Domingo Figarola Caneda wurde immerhin von den Nachgeborenen mit einer Sonderbriefmarke bedacht. Und eine Bibliothek in der Güte, von der er immer träumte, haben sie schließlich auch noch gebaut. Insofern gleicht sich in der Weltgeschichte so manches ein bisschen aus. Eventuell hätte ja der Schriftsteller José Lezama Lima, dessen 36sten Todestag man heute in der kubanischen Nationalbibliothek gedenkt, erklären können, weshalb. Denn sein Steckenpferd war der Taoismus und zu diesem veröffentlichte er einmal (1965) einen schönen Aufsatz, von dem man heute nur noch den Titel als Metapher zitiert: Las eras imaginarias: la biblioteca como dragón. Unsere rationale Zeit hätte vermutlich aus Brandschutzgründen etwas gegen solche Verknüpfungen. Aber immerhin war Lao-tse, bevor er eine Art Gottheit wurde, ein Bibliothekar. Und entsprechend fällt es José Lezama Lima nicht schwer, zu folgender Einschätzung zu kommen:

„Así, toda biblioteca es la morada del dragón invisible, se apoya sobre la tortuga de espaldar legible.” (So erweist sich jede Bibliothek als eine auf den lesbaren Panzer einer Schildkröte gestützte Wohnstatt des unsichtbaren Drachen. / meine Langenscheidt-Wörterbuch-Übersetzung)

Man weiß also nie, woher die Flammen oder Wogen, die zwischendurch immer mal wieder alles verändern, eigentlich kommen.

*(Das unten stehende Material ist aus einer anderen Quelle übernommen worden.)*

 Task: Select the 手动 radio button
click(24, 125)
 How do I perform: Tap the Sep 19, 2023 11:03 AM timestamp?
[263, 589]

Weiß man aber, dass der Drache im Chinesischen Long genannt wird, lässt sich das Long-Tail-Prinzip auch anders interpretieren. Und dass man die Schildkröte im Chinesischen gui nennt und ein Graphic User Interface (GUI) als sichtbar machende Schnittstelle zu den dem Auge verborgenen Prozessen in der Maschinerie des Digitalen dient, dürfte Buchstabenmystiker zu abenteuerlichen Schlüssen hinreißen.

Ob man aber über eine Beschäftigung mit der biblioteca como dragón eine Art Tao der Bibliothek erkennen kann und ob dieses Gegenstand der Unkonferenz sein sollte und ob es schließlich angemessen es, auf das metaphorische Potential der Wundertiere aus der Pangu-Welt (der Vogel Phönix und das Qilin fehlen noch) einzugehen, muss an dieser Stelle offen bleiben.

Dass das Wechselspiel von Leidenschaften, Interessen und Routinen das Drehmoment unserer Arbeit prägt, lässt sich dagegen kaum bestreiten. Und könnte dort thematisieren werden, wo wir nach den höchst seltenen Erden utopischer Elemente in unserem Fach fragen.